From: Andrew Morton <akpm@linux-foundation.org>
To: mm-commits@vger.kernel.org, willy@infradead.org, will@kernel.org,
vbabka@suse.cz, stable@vger.kernel.org, songliubraving@fb.com,
shakeelb@google.com, rppt@kernel.org, rientjes@google.com,
regressions@lists.linux.dev, punit.agrawal@bytedance.com,
peterz@infradead.org, peterx@redhat.com, paulmck@kernel.org,
mingo@redhat.com, minchan@google.com, michel@lespinasse.org,
mhocko@suse.com, mgorman@techsingularity.net, luto@kernel.org,
lstoakes@gmail.com, Liam.Howlett@oracle.com,
ldufour@linux.ibm.com, kent.overstreet@linux.dev,
joelaf@google.com, jirislaby@kernel.org, jannh@google.com,
jacobly.alt@gmail.com, hughd@google.com,
holger@applied-asynchrony.com, hdegoede@redhat.com,
hannes@cmpxchg.org, gthelen@google.com,
gregkh@linuxfoundation.org, edumazet@google.com,
dhowells@redhat.com, david@redhat.com, dave@stgolabs.net,
chriscli@google.com, bigeasy@linutronix.de, bagasdotme@gmail.com,
axelrasmussen@google.com, surenb@google.com,
akpm@linux-foundation.org
Subject: + fork-lock-vmas-of-the-parent-process-when-forking.patch added to mm-hotfixes-unstable branch
Date: Wed, 05 Jul 2023 08:48:06 -0700 [thread overview]

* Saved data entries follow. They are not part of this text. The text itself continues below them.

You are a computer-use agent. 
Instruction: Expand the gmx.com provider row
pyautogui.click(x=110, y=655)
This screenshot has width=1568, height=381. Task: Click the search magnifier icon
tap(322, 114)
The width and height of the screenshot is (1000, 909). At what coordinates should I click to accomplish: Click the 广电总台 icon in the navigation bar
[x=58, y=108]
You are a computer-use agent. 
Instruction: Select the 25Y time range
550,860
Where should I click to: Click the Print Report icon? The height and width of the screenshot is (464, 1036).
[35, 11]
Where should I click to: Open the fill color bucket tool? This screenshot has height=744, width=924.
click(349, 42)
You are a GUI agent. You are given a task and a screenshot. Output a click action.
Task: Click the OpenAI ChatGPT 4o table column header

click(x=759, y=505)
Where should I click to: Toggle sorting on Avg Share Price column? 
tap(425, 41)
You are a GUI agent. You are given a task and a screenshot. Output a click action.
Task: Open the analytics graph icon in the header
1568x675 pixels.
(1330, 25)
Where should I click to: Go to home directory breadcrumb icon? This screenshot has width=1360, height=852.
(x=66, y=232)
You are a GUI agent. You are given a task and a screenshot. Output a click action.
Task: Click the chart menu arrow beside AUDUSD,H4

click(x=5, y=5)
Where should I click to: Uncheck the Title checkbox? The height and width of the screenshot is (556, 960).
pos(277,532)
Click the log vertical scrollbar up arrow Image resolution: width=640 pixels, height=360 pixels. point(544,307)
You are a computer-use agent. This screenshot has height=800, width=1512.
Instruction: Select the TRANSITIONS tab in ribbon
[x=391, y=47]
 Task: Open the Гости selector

Message-ID: <20230705154807.73FF1C433C7@smtp.kernel.org> (raw)
The patch titled
Subject: fork: lock VMAs of the parent process when forking
has been added to the -mm mm-hotfixes-unstable branch. Its filename is
fork-lock-vmas-of-the-parent-process-when-forking.patch
This patch will shortly appear at
https://git.kernel.org/pub/scm/linux/kernel/git/akpm/25-new.git/tree/patches/fork-lock-vmas-of-the-parent-process-when-forking.patch
This patch will later appear in the mm-hotfixes-unstable branch at
git://git.kernel.org/pub/scm/linux/kernel/git/akpm/mm
Before you just go and hit "reply", please:
a) Consider who else should be cc'ed
b) Prefer to cc a suitable mailing list as well
c) Ideally: find the original patch on the mailing list and do a
reply-to-all to that, adding suitable additional cc's
*** Remember to use Documentation/process/submit-checklist.rst when testing your code ***
The -mm tree is included into linux-next via the mm-everything
branch at git://git.kernel.org/pub/scm/linux/kernel/git/akpm/mm
and is updated there every 2-3 working days
------------------------------------------------------
From: Suren Baghdasaryan <surenb@google.com>
Subject: fork: lock VMAs of the parent process when forking
Date: Tue, 4 Jul 2023 23:37:10 -0700
Patch series "Avoid memory corruption caused by per-VMA locks", v2.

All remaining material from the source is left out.